EXTRACT TO READ >>
>>>>>
Haley strayed from other candidates at the event on Sunday, focusing on national security and foreign policy instead of domestic issues.
Haley criticized the Biden administration's foreign aid packages, rebuking the president for aid to China, Pakistan, and Cuba which Haley considers adversaries.
“But now I want you to think about the biggest national security threat that we face, and that's China,” Haley said. “China has been planning war with the United States for years.”
Haley also said she would strengthen the military by ending “woke” practices employed by the Biden administration including pronoun usage, and paying for service members to seek abortion care out of state.
“We will build up our military. A strong military doesn't start wars — a strong military prevents wars,” Haley said. “We'll pull down the bureaucracy, the red tape, we will stop favoritism when it comes to defense projects and we will make sure our military is strong and ready and protected.”
What voters had to say
Tom Robinson, a Cedar Rapids native, said he was looking to support any conservative that can beat Joe Biden at the campaign event on Sunday afternoon.
Robinson voted for Trump in 2016 and 2020, but is more skeptical about Trump’s ability to beat Joe Biden in a general election contest. Robinson said he is looking for a, “fiscal conservative that can stand up to Joe Biden,” in a 2024 Republican nominee.
However, he said, he still supports the former president despite his continuing legal troubles — in fact, he said, the legal troubles embolden his support for Trump.
Not all Republicans at Hinson’s barbecue bash Sunday were supportive of the former president.
George Justice and his wife Beth, of Cedar Rapids, haven’t decided who they will support for the Republican nomination for president.
George, who voted for Trump in 2016 and 2020, said Trump’s recent bouts of legal trouble are “a disgrace,” leading him and his wife to look for alternatives. They are waiting to see who will make it to the Iowa’s caucuses next year, but are keeping an eye on Ramaswamy.
Gail Jolar, a Cedar Rapids resident, said Trump’s abrasive behavior and “bullying” tactics have turned her away from the former president, who won her vote in 2016 and 2020,
This time around, Jolar said she wants to learn more about Ramaswamy, who she’s watched on television and cable news. Jolar said Ramaswamy’s personality, charm and intellect caught her attention.
Democrats respond
Iowa state Rep. Sami Scheetz, D-Cedar Rapids, slammed DeSantis and the majority of the GOP primary field for their unwillingness to criticize the main flaws of Trump’s candidacy — “and that’s that he threatened American democracy.”
“As Democrats, we are really committed to protecting democracy, to protecting the rule of law,” Scheetz told The Gazette ahead of Sunday’s event. “ … Unfortunately, top Republican candidates for president are doing the exact opposite.”
Scheetz, too, attacked the Republican candidates for pushing what he called a “right-wing agenda” mirrored in legislation passed this year by the GOP-led Iowa Legislature.
Scheetz defended President Biden’s economic policies. Inflation is receding, unemployment is at or near record lows and the U.S. economy is growing at a solid pace, he said.
However, Americans are deeply pessimistic about the economy and Fitch Ratings last week downgraded its U.S. debt rating, citing “a steady deterioration in standards of governance … that has manifested in repeated debt-limit standoffs and last-minute resolutions."
Scheetz acknowledge Iowans are still feeling “real economic pain,” but asserted legislation signed into law by Biden to combat climate change, invest in rebuilding the country’s broken infrastructure and boost U.S. manufacturing “will pay dividends for American workers.”
<<<<<
THE DATA >>
>>>>>
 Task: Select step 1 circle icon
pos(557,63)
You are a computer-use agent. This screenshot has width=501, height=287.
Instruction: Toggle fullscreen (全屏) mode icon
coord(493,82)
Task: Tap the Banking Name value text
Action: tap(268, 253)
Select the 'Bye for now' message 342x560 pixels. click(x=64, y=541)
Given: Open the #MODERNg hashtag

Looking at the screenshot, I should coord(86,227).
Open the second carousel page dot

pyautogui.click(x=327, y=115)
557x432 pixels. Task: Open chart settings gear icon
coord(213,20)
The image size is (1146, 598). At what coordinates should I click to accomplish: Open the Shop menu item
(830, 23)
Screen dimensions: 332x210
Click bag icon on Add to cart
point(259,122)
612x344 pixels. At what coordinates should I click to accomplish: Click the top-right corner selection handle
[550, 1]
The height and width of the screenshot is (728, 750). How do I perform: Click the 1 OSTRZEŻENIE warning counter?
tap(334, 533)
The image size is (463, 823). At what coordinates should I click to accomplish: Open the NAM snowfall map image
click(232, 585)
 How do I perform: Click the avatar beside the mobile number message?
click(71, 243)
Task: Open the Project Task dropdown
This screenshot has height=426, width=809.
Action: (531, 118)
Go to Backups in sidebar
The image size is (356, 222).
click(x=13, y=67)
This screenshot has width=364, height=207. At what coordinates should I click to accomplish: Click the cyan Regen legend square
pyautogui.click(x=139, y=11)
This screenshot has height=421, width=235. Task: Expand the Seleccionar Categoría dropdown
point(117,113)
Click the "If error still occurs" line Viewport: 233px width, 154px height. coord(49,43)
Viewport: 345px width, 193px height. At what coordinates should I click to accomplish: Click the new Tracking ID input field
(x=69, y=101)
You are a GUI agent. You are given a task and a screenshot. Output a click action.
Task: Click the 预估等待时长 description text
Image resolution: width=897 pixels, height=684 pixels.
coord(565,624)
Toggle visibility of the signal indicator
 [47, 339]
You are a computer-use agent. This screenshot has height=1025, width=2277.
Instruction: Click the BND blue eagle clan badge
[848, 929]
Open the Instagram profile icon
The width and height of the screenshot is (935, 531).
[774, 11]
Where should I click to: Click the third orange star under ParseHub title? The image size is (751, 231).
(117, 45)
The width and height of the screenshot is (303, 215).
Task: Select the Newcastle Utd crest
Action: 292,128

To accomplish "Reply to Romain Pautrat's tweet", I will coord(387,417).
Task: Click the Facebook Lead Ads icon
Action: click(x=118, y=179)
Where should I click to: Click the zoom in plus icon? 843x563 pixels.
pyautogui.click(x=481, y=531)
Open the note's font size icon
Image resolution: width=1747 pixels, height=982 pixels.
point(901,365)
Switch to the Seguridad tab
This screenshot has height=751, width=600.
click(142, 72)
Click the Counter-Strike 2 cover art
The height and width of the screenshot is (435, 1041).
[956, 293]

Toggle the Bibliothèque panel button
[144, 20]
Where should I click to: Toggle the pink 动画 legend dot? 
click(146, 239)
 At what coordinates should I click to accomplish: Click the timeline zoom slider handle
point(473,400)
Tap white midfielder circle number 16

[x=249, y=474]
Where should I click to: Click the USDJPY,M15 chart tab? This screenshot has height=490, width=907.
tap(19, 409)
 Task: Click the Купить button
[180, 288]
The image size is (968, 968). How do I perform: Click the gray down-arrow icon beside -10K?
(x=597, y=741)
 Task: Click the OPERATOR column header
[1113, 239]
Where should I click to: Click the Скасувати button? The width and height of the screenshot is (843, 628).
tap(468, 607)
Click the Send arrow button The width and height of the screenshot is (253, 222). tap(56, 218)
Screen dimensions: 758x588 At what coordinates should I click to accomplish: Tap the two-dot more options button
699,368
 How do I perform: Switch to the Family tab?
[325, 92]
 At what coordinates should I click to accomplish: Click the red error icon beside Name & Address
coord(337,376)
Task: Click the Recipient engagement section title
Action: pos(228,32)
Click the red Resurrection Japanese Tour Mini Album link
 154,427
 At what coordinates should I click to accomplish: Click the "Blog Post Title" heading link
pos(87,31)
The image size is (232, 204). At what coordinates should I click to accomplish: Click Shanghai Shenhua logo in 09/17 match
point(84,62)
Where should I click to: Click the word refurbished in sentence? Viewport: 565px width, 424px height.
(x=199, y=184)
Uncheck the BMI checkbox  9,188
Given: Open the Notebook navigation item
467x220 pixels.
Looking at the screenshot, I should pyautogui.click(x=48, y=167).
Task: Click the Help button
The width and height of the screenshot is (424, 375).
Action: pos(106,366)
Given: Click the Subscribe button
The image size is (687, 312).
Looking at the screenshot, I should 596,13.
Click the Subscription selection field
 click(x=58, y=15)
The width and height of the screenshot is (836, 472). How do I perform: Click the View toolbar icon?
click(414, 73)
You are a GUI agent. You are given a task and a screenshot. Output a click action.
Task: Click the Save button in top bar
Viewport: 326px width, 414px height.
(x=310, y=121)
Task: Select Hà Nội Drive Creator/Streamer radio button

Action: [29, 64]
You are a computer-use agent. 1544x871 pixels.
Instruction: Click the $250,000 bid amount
<<<<<
TASK BRIEF >> Reproduce the passage of the campaign event report above that opens with the words containing "Haley criticized the" and closes with "out of state.".

RESPONSE BOX >>
Haley criticized the Biden administration's foreign aid packages, rebuking the president for aid to China, Pakistan, and Cuba which Haley considers adversaries.
“But now I want you to think about the biggest national security threat that we face, and that's China,” Haley said. “China has been planning war with the United States for years.”
Haley also said she would strengthen the military by ending “woke” practices employed by the Biden administration including pronoun usage, and paying for service members to seek abortion care out of state.